- The task -
Only one stretch of the data below is wanted: the lines from the one with "Task: Click the" through the one with "The image size is (1246, 407).", repeated exactly.

- Raw data -
----------------------------------------
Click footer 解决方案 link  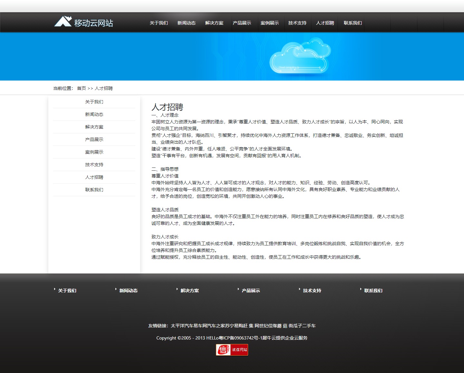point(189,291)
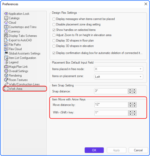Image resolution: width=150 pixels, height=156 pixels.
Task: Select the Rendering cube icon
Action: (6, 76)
----------------------------------------
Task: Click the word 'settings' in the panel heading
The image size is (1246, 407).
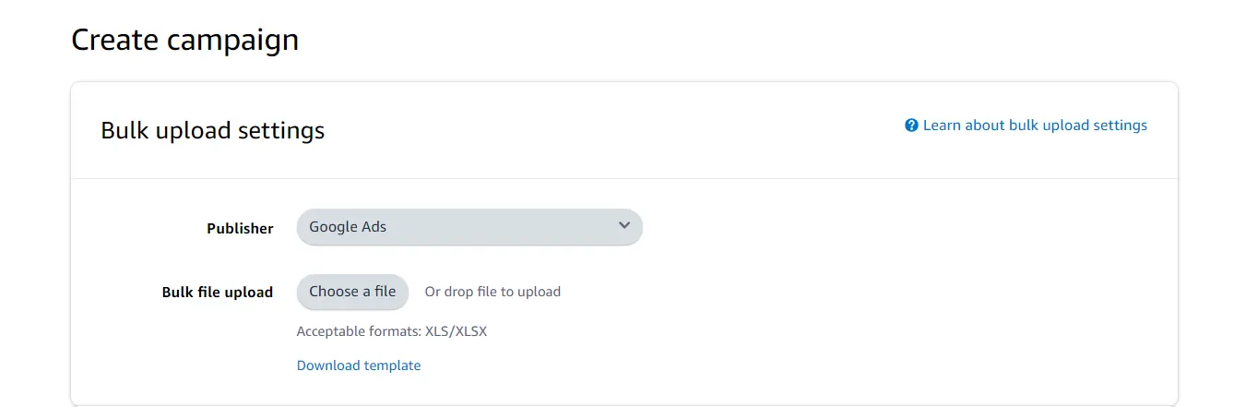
----------------------------------------
- Reply -
Task: Click the word 'settings' in the panel heading
The image size is (1246, 407).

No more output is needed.